WORK TO COMPLETE: Reproduce the listing lines starting at the one containing "Given: Click the red 离开会议 button" and ending at the one containing "Looking at the screenshot, I should click(1013, 734).", substituting "key" for "button" and keeping everything else unchanged. Leave the pictures out of your answer.

──────────

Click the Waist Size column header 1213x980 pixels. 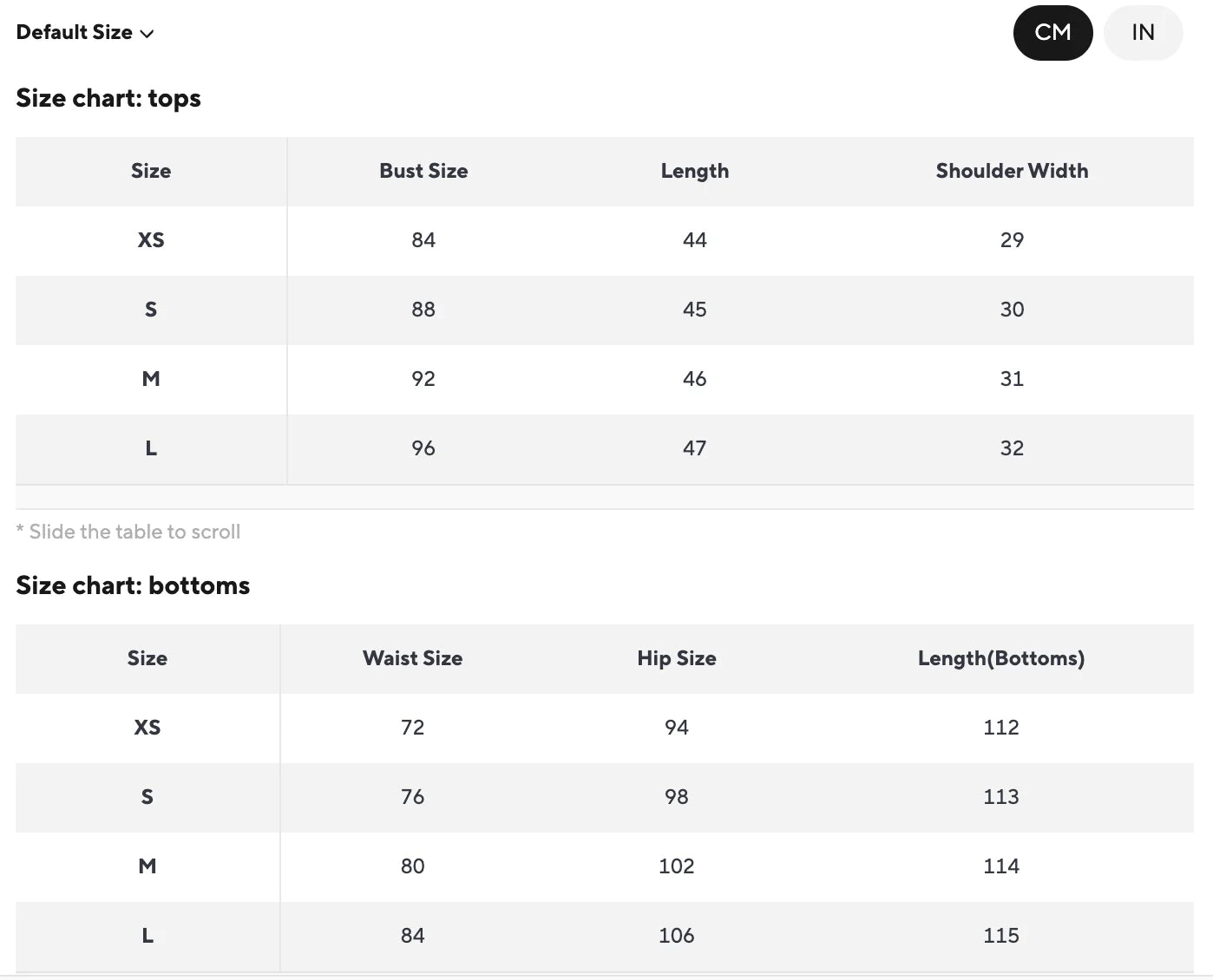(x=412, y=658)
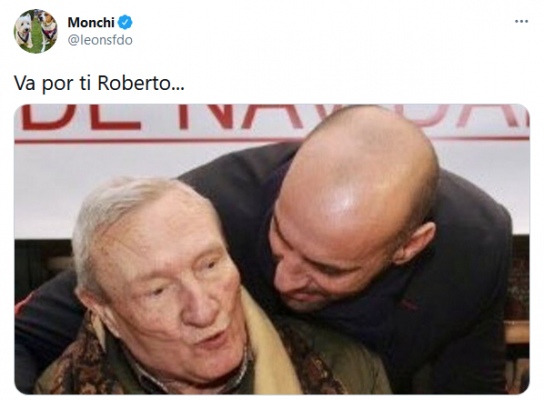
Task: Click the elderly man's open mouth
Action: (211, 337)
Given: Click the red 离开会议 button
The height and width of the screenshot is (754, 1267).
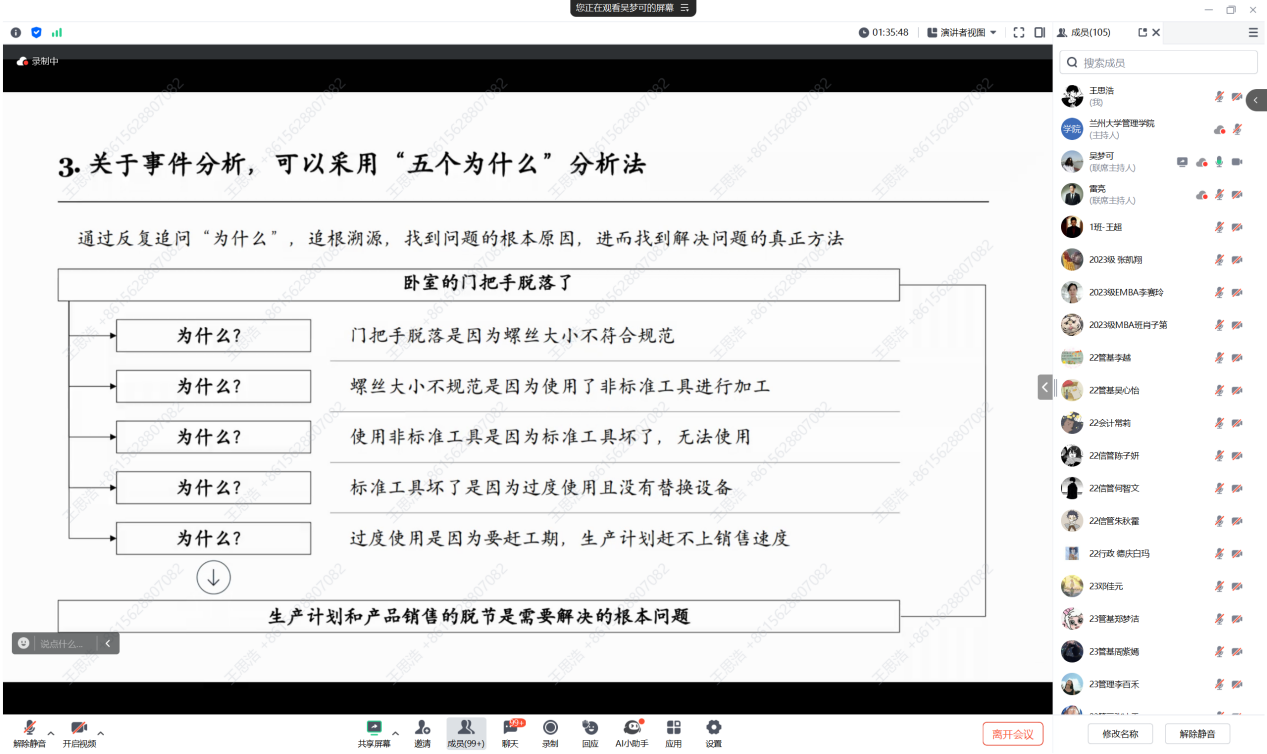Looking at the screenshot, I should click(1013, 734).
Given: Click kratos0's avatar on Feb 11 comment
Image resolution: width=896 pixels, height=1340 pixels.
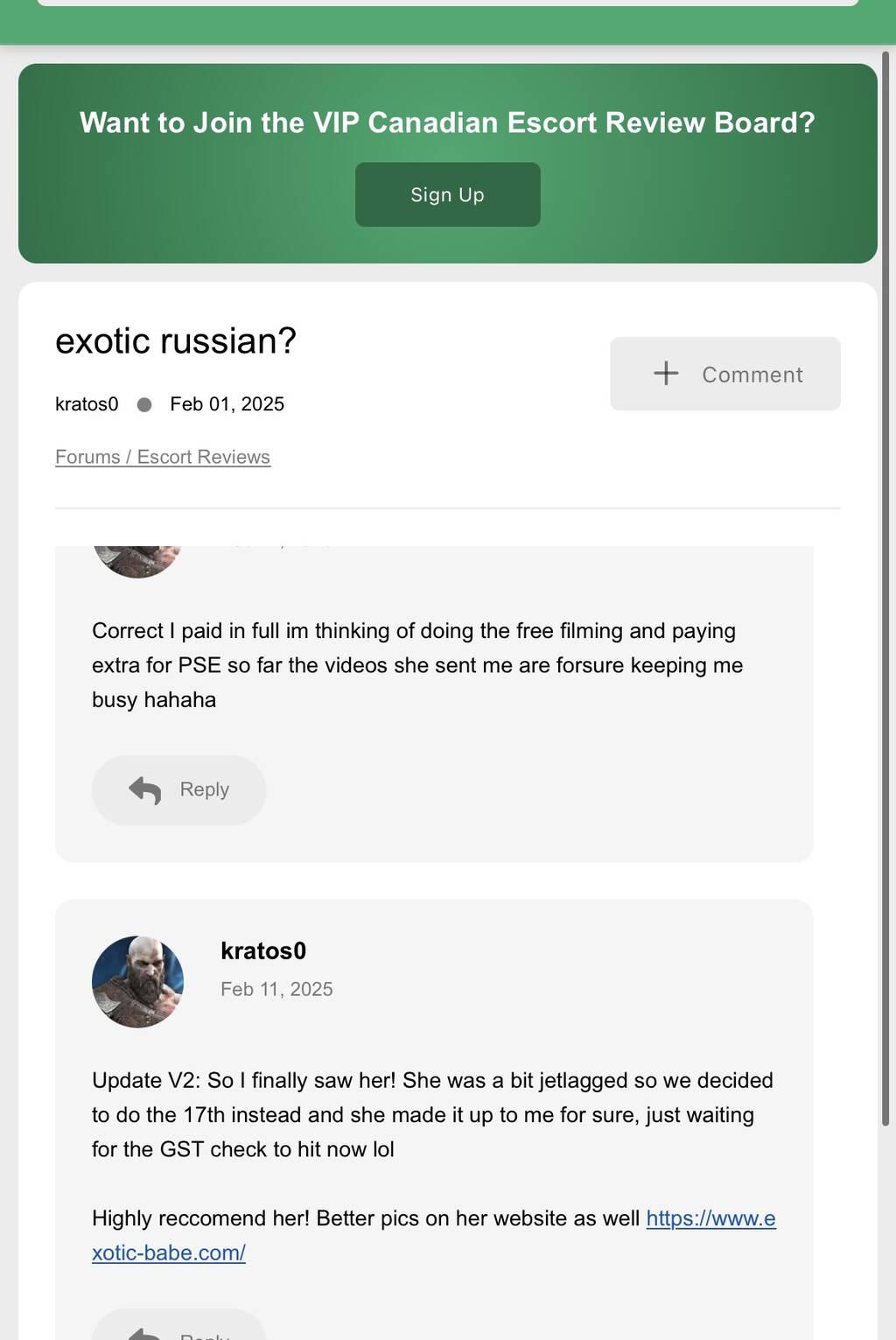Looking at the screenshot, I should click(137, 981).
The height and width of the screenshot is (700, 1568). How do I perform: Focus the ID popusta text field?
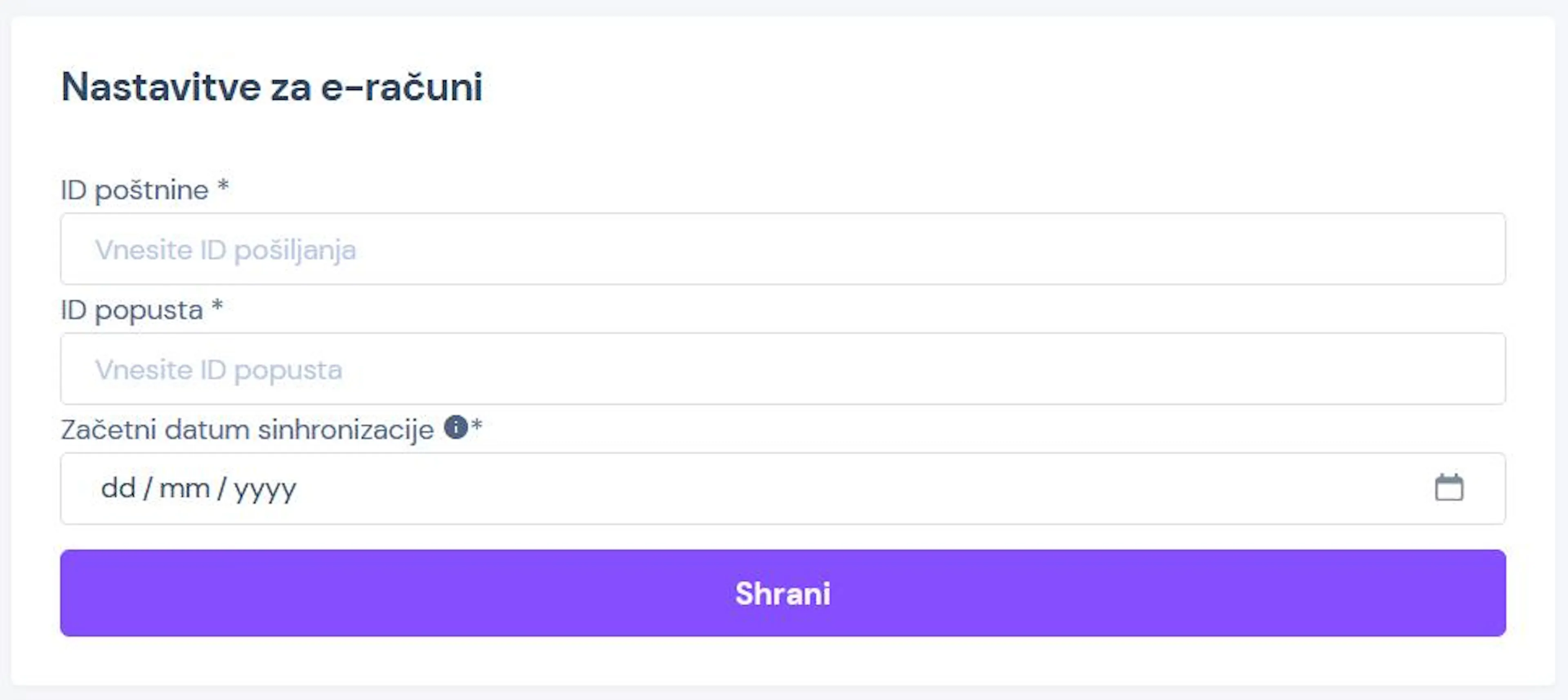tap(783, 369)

──────────

REPLY:
Given: Click the red 离开会议 key
The height and width of the screenshot is (754, 1267).
Looking at the screenshot, I should click(1013, 734).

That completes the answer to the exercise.